START Data provided

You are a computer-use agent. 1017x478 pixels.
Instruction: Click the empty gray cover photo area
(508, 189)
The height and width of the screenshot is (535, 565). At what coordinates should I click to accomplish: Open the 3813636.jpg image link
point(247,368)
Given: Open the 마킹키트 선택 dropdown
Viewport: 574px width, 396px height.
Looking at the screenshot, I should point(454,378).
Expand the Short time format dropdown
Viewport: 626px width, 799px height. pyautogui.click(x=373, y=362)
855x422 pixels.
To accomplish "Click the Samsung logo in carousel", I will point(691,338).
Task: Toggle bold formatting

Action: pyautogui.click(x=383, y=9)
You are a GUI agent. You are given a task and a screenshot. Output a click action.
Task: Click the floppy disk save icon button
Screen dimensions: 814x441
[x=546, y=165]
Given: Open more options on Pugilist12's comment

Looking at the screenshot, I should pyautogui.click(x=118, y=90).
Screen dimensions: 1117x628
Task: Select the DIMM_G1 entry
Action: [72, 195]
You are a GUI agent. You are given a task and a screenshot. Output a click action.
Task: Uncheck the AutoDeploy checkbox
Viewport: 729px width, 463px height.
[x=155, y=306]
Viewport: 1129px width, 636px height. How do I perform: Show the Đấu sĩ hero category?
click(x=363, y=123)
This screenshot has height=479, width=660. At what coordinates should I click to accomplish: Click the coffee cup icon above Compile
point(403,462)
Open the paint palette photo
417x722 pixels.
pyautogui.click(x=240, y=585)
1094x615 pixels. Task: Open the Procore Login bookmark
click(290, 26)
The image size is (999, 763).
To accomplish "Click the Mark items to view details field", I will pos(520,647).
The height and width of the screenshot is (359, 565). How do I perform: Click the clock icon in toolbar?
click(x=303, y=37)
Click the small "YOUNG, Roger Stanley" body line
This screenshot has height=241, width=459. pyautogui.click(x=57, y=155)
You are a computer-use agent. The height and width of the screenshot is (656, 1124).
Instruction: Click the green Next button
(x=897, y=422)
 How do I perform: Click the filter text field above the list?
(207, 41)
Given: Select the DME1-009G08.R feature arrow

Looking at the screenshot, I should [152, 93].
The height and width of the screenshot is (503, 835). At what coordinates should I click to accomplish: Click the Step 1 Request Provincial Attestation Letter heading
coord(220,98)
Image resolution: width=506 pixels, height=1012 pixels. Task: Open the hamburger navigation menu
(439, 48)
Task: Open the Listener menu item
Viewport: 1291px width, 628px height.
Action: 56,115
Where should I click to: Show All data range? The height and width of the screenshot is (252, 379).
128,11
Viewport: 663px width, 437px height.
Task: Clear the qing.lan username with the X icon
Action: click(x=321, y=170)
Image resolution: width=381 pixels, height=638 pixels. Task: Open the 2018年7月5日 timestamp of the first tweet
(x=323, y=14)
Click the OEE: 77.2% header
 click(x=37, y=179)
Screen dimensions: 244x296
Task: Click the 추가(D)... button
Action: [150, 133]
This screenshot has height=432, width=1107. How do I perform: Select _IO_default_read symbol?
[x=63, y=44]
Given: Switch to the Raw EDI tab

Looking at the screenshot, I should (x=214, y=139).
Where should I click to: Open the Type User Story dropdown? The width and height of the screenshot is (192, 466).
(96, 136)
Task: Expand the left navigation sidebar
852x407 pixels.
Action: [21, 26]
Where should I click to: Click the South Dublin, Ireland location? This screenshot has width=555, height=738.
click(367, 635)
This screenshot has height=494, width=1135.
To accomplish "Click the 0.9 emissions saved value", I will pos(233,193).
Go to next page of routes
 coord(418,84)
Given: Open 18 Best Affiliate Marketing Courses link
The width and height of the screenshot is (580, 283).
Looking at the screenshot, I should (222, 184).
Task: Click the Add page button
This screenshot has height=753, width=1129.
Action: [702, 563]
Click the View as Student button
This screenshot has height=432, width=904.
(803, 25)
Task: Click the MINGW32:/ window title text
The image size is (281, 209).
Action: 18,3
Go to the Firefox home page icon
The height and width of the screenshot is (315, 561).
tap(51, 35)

END Data provided

Set down only the line containing "Go to next page of routes" and the lines after it through the end, exactly as they appear above.

(Solved problem):
Go to next page of routes
 coord(418,84)
Given: Open 18 Best Affiliate Marketing Courses link
The width and height of the screenshot is (580, 283).
Looking at the screenshot, I should (222, 184).
Task: Click the Add page button
This screenshot has height=753, width=1129.
Action: [702, 563]
Click the View as Student button
This screenshot has height=432, width=904.
(803, 25)
Task: Click the MINGW32:/ window title text
The image size is (281, 209).
Action: 18,3
Go to the Firefox home page icon
The height and width of the screenshot is (315, 561).
tap(51, 35)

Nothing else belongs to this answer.